Macquarie (ASX: MAQ) to raise $130M to expand data centre business

Macquarie Technology Group (ASX: MAQ) today announced it is raising $130 million to expand its data centre business and has entered a trading halt. See below key details on the raise and HERE the company’s equity raising presentation.

Overview

  • The A$130M is being sought via a non-underwritten institutional placement. The capital will strengthen Macquarie’s balance sheet and provide funding to pursue growth opportunities in its data centre portfolio.
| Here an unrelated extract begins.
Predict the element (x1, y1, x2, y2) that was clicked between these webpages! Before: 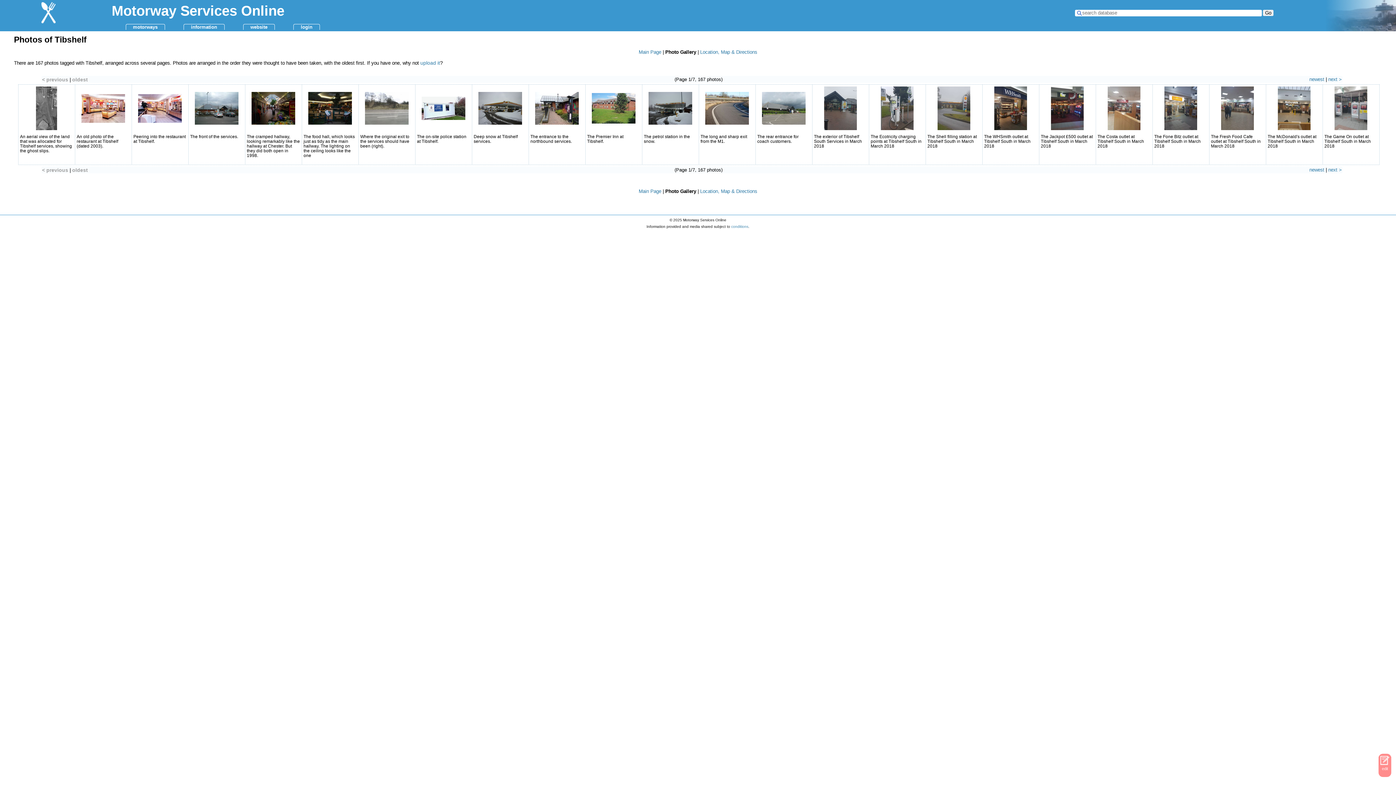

The institutional placement is also expected to significantly increase liquidity and free float.
  • The company has a proven track record of delivering new data centres on time and on budget as data centre demand ramps up in Australia.
  • The institutional placement positions the company to capitalise on the fast-growing cloud and AI megatrends.
  • Macquarie has a high-quality revenue model and customer base, with over 90% of revenue coming from contracted monthly recurring revenue, and over 60% of billings of top 20 customers AA+ rated or better.
  • The company has maintained nine consecutive years of EBITDA growth and reaffirms its FY23 EBITDA guidance of approximately A$102-104 million.
  • Macquarie is developing a major data centre campus in Sydney’s North Zone, and has five data centres in operation with a pipeline for additional growth. 2/3 of the world’s largest public cloud providers leverage these facilities.
  • The company is ‘Certified Strategic’ by the Federal Government under the Hosting Certification Framework, meaning it can provide enhanced privacy, sovereignty and security requirements for customers.
  • Macquarie invests in data centre and cloud certifications that customers in regulated industries value highly, such as PCI DSS 3.2.1 for credit card payments; SCEC and PSPF requirements for Government workloads; and SSAE SOC2 for multinational customers.

Equity Raise Details

  • Single tranche non-underwritten placement to sophisticated, professional, and institutional investors to raise gross proceeds of A$130M. Approximately 2.22 million new fully paid ordinary shares to be issued.
  • Fixed offer price of A$58.50 per new share to be issued, a 7.6% discount to the last traded price of A$63.29; and 4.6% discount to the 5-day volume weighted average price of A$61.32.
  • Financial services firm Canaccord Genuity (Australia) Limited is acting as Lead Manager on the raise.
  • The company has entered a trading halt on Tuesday 13 June in line with the Placement launch, with results to be announced, halt lifted and recommencement of trading to take place on Wednesday 14 June.